La economía: ¿una ciencia exacta o una rama de la psicología?

Cuando transitamos tiempos estables y predecibles, la economía es tratada como una ciencia exacta por banqueros, académicos, periodistas y políticos alineados con los dueños del poder del dinero.
Toda penuria económica o social queda explicada como resultante de las “leyes de la economía” en obediencia a la “mano invisible” del mercado. La jerga confusa de los economistas jamás nos explica que esa “mano invisible” es movida por un “brazo” musculoso, dirigido por un “cerebro” perverso…

Procuran convencernos que es “normal” que mercados, economías y países enteros suban, bajen, incluso caigan en megacolapsos. Semejantes tonterías económicas son usualmente suscritas por “genios” salidos de universidades como Harvard, Londres o Chicago, debidamente prestigiados con algún Premio Nobel en economía, y profusamente publicitados por los grandes medios especializados, notablemente el ‘Wall Street Journal’ y el ‘Financial Times’.

Ahora bien: cuando el clima económico se pone muy feo, y las oleadas de inestabilidad monetaria, los vientos de crisis bancarias y los huracanes de pánico empiezan a amenazar con hacer naufragar las barcas de las economías nacionales y regionales, entonces la “ciencia económica” solo ofrece una respuesta: ¡qué cada cual se salve como pueda! O… que cada banquero logre que el “gobierno” les tire un gran salvataje…

En la economía lo que cuenta es la confianza, sea real o percibida. Esa es la razón por la que las sedes de los megabancos se parecen a verdaderos fuertes o sólidos templos. La idea es clara: cuando se ingresa a un banco, se ingresa al gran Templo del dios Mamón. Los olimpos financieros como los bancos centrales de los países nos exigen que “confiemos” en ellos tal como se confía en Dios al ingresar a una iglesia; quieren hacernos creer que también ellos reinan por los siglos de los siglos.

Pero, como bien lo explica el analista británico Peter Young en RT Op-Edge hablando de Chipre (http://rt.com/op-edge/eu-confidence-crisis-backbone-055/) “la confianza es un asunto intangible. Medir la confianza tiene algo de magia negra. Jamás podemos estar totalmente seguros de tener 100% de confianza”.

Así es. Al igual que la virginidad: cuando se pierde, se pierde para siempre. De manera que cuando la confianza titubea respecto de algún banco, o surgen rumores de devaluación, o alguna gran corporación está por colapsar, la “confianza” rápidamente se transforma en corridas bancarias, pánico y colapsos mortales.

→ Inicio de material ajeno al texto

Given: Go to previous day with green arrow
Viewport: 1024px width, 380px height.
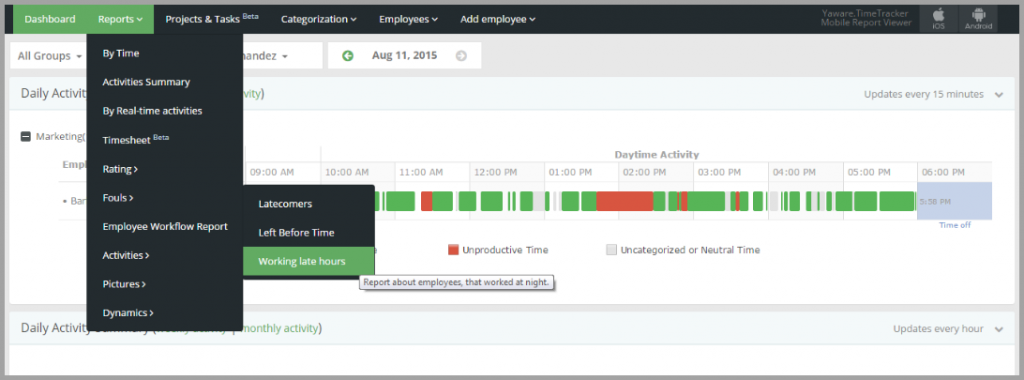Looking at the screenshot, I should [348, 55].
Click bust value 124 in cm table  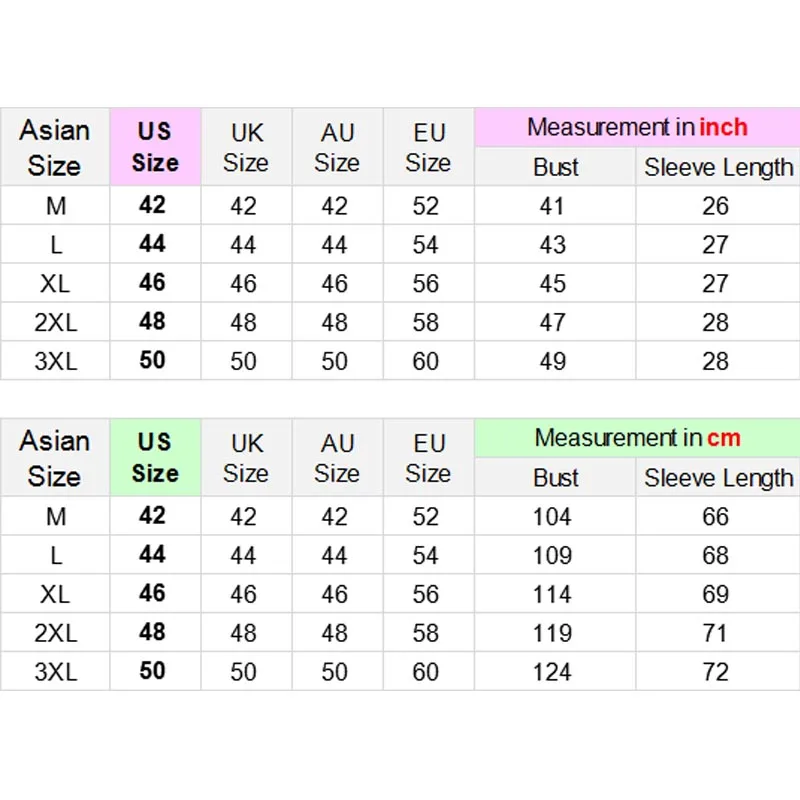pyautogui.click(x=553, y=671)
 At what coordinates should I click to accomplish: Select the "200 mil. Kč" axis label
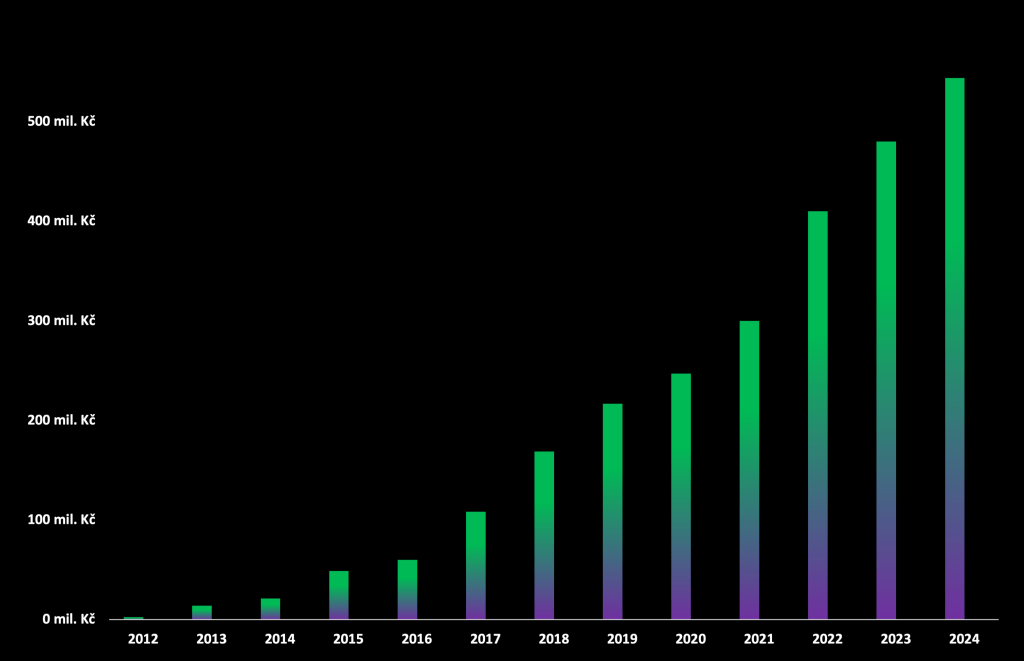click(61, 420)
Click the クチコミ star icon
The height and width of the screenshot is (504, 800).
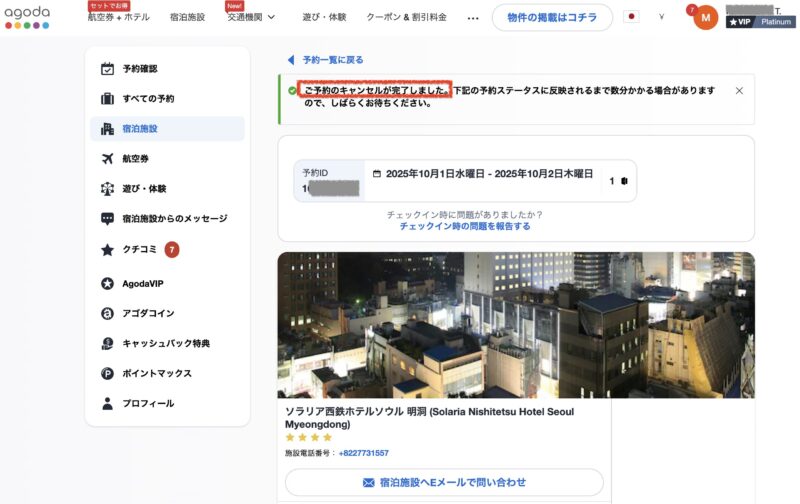108,249
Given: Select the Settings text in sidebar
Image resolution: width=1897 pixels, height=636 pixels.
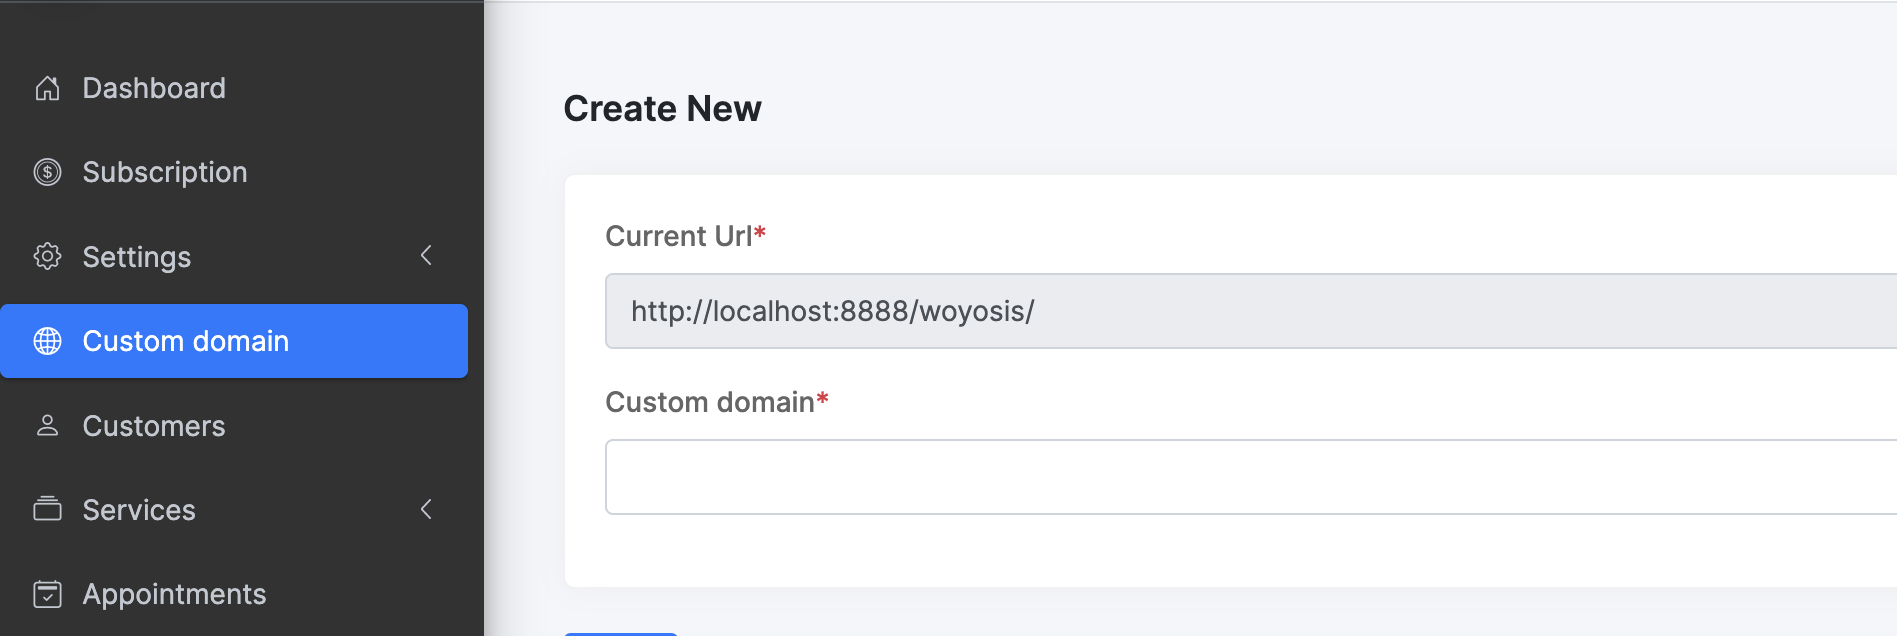Looking at the screenshot, I should tap(137, 257).
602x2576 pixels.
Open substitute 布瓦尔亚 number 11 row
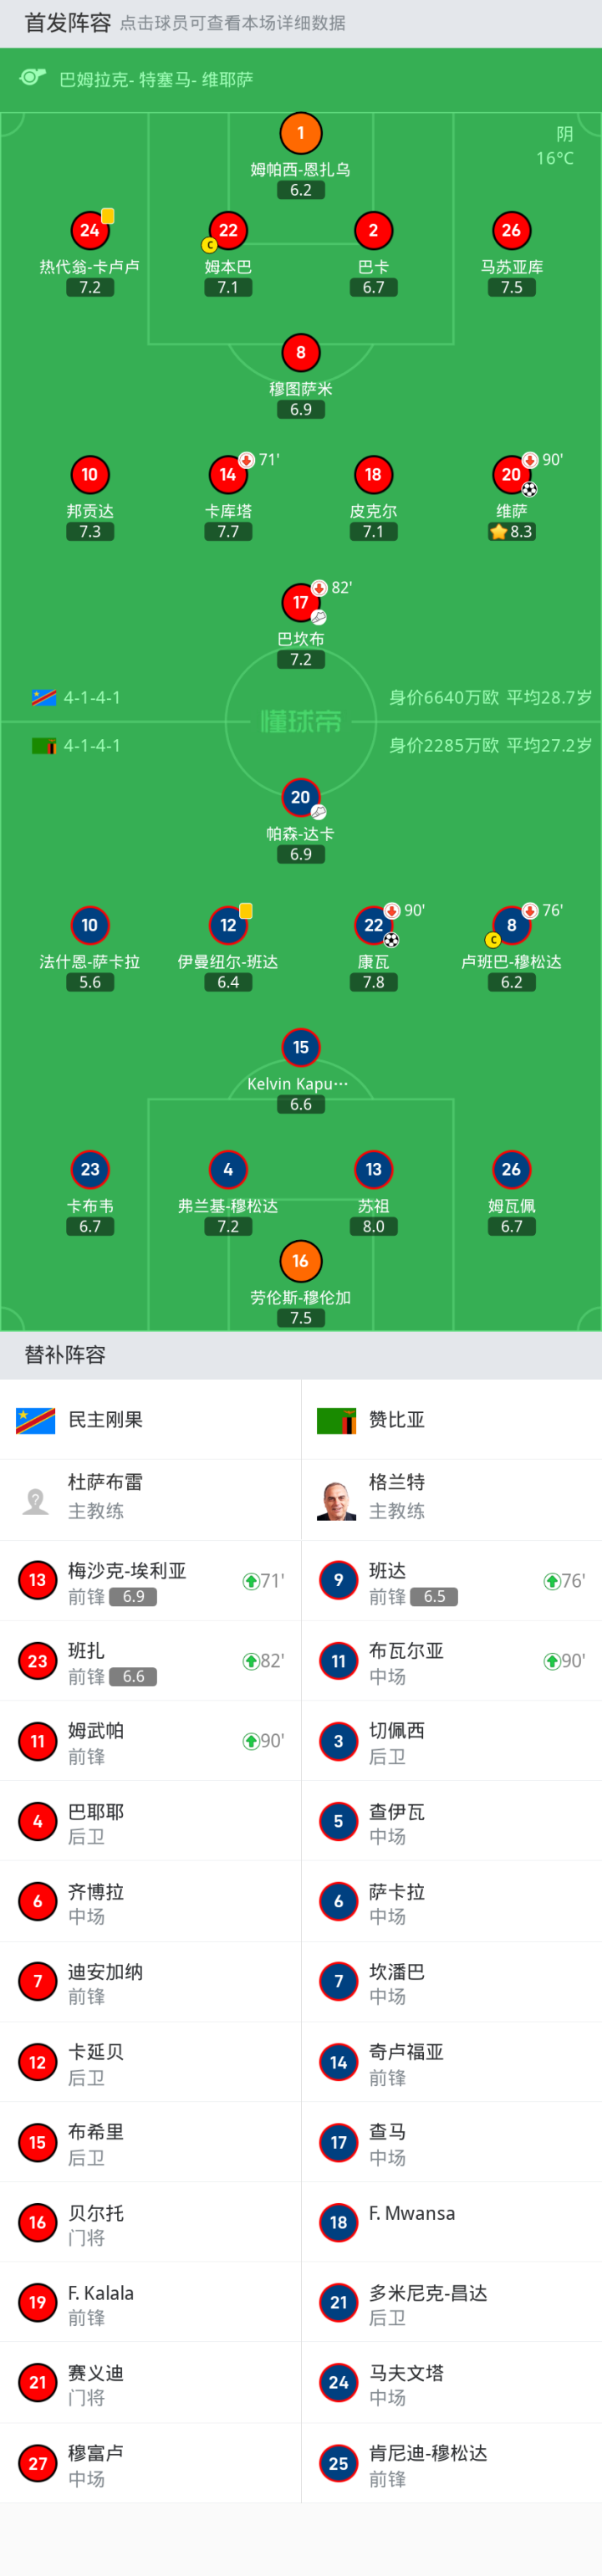[x=451, y=1661]
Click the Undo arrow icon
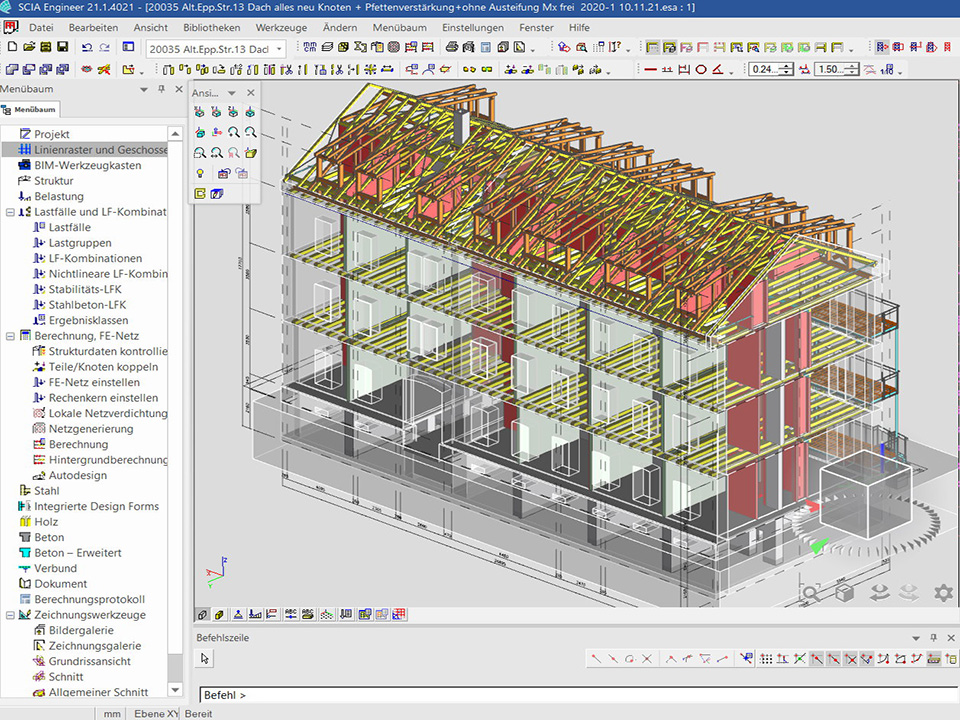This screenshot has height=720, width=960. pyautogui.click(x=87, y=47)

Lo que Chipre prueba en el 2013 es que, al igual que la Argentina en 2001, la “confianza” a menudo tiene poco o nada que ver con la realidad, especialmente cuando se la hace pasar por esa fábrica de mentiras que son los multimedios globales. Pues, como toda percepción, a esa “confianza” se la puede manipular para engañar, confundir, ocultar la verdad y distorsionar la realidad.

Cuando las cosas empiezan a funcionar realmente mal, se mantienen esas mentiras todo el tiempo que resulte posible para darle tiempo a aquellos que sí conocen la verdad, a salirse discretamente y sin sufrir daños del camino de la tormenta inminente. Una vez que están a una distancia segura, entonces sí, ¡que todo se vaya al mismísimo diablo!
Eso ocurrió cuando el colapso masivo bancario, financiero y monetario que sufrió la Argentina en 2001/2: caos social, docenas de muertos en choques con la Policía, 50% de la población debajo de la línea de la pobreza, caída del 40% del PIB y sin embargo…. ¡No cayó ni un solo banco!